Try it
An exact copy of the data is required, with no pictures in it.
---
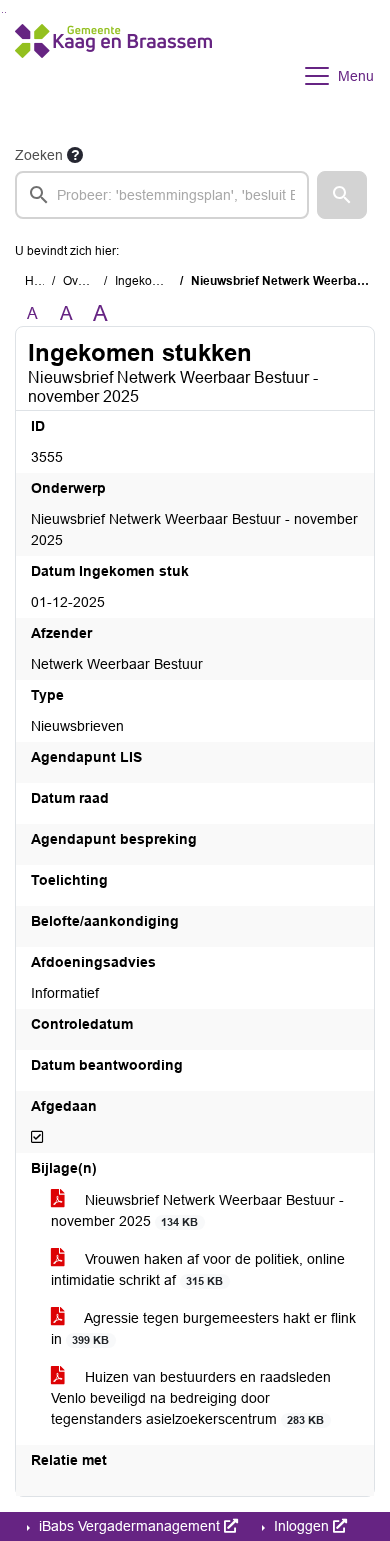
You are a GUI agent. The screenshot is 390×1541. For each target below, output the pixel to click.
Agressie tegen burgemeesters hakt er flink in (203, 1328)
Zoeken (39, 155)
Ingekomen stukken (168, 281)
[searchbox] (162, 195)
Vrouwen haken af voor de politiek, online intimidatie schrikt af (198, 1269)
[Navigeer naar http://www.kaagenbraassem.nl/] (113, 76)
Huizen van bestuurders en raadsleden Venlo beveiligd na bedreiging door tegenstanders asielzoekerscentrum (191, 1398)
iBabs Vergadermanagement (129, 1526)
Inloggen (301, 1526)
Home (41, 281)
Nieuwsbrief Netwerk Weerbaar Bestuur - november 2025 (197, 1210)
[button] (342, 195)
---
Response box
You are a GUI agent. The screenshot is 390×1541. For each target below, output the pixel to click.
Agressie tegen burgemeesters hakt er flink in (203, 1328)
Zoeken (39, 155)
Ingekomen stukken (168, 281)
[searchbox] (162, 195)
Vrouwen haken af voor de politiek, online intimidatie schrikt af (198, 1269)
[Navigeer naar http://www.kaagenbraassem.nl/] (113, 76)
Huizen van bestuurders en raadsleden Venlo beveiligd na bedreiging door tegenstanders asielzoekerscentrum (191, 1398)
iBabs Vergadermanagement (129, 1526)
Inloggen (301, 1526)
Home (41, 281)
Nieuwsbrief Netwerk Weerbaar Bestuur - november 2025 (197, 1210)
[button] (342, 195)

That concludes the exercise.